Revised Marketing Fee Program--Effective December 12, 2005

    Effective December 12, 2005, the CBOE proposes to amend the fee 
such that it is assessed upon DPMs, LMMs, e-DPMs, RMMs, and Market-
Makers at the rate of $.65 per contract on transactions of Market-
Makers, RMMs, e-DPMs, DPMs, and LMMs resulting from orders for less 
than 1,000 contracts (i) from payment accepting firms (``PAF''), or 
(ii) that have designated a ``Preferred Market-Maker'' under CBOE Rule 
8.13 (``Preferred orders''). The Exchange states that Market-Maker-to-
Market-Maker transactions (which include all transactions between any 
combination of DPMs, e-DPMs, RMMs, LMMs, and Market-Makers) would 
continue to be excluded from the fee, and the CBOE would also now 
exclude transactions of Market-Makers, RMMs, e-DPMs, DPMs, and LMMs 
resulting from inbound P/A orders.

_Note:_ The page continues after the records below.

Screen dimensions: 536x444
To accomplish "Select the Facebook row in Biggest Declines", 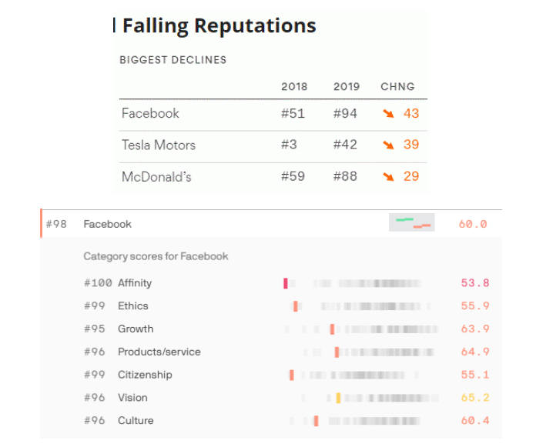I will click(x=150, y=114).
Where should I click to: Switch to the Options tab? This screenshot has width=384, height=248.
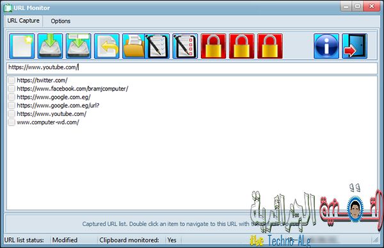pos(61,21)
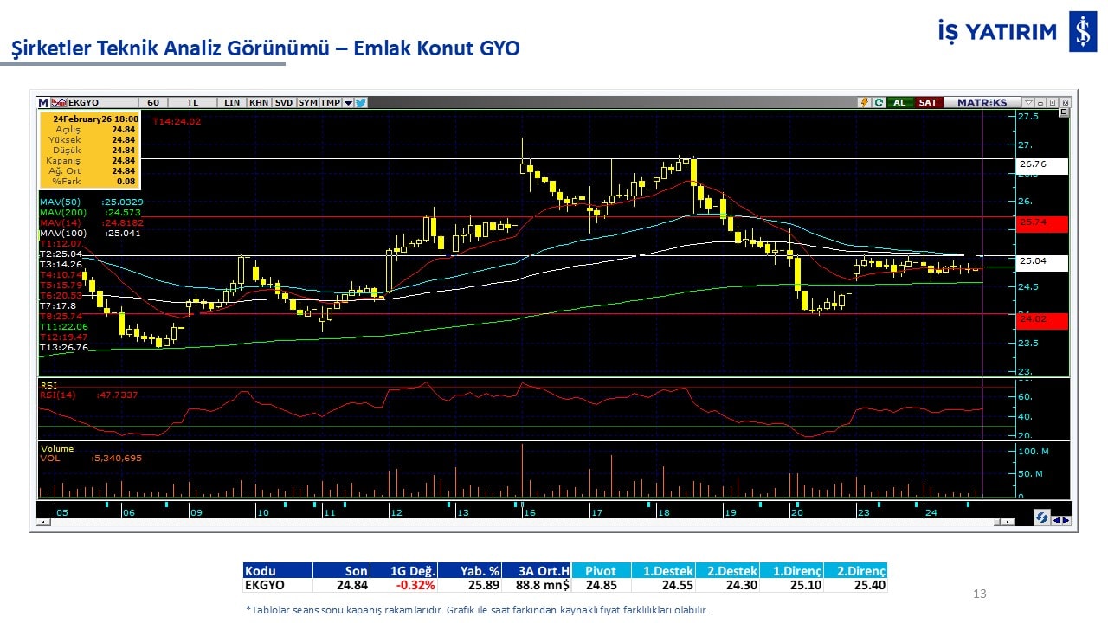Select the SYM toolbar item
Viewport: 1108px width, 623px height.
[x=308, y=102]
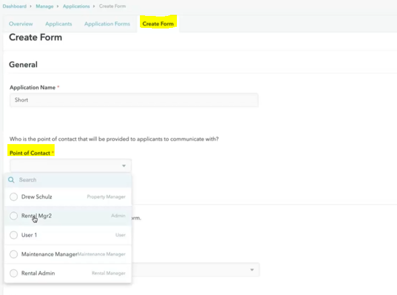Viewport: 397px width, 295px height.
Task: Click the search magnifier icon in the dropdown
Action: [x=11, y=180]
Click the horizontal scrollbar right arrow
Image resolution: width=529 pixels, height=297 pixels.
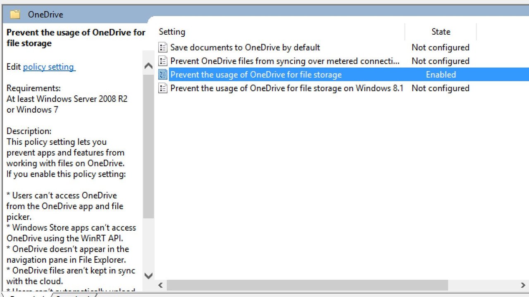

The marketing fee would also 
continue to be assessed in all equity option classes and options on 
HOLDRs[supreg], options on SPDRs[supreg], and options on DIA.
    The following is a description of the manner in which funds 
generated by the marketing fee would be allocated between the DPM or 
LMM, and Preferred Market-Makers.
    First, if a Market-Maker (including any DPM, e-DPM, LMM, and RMM) 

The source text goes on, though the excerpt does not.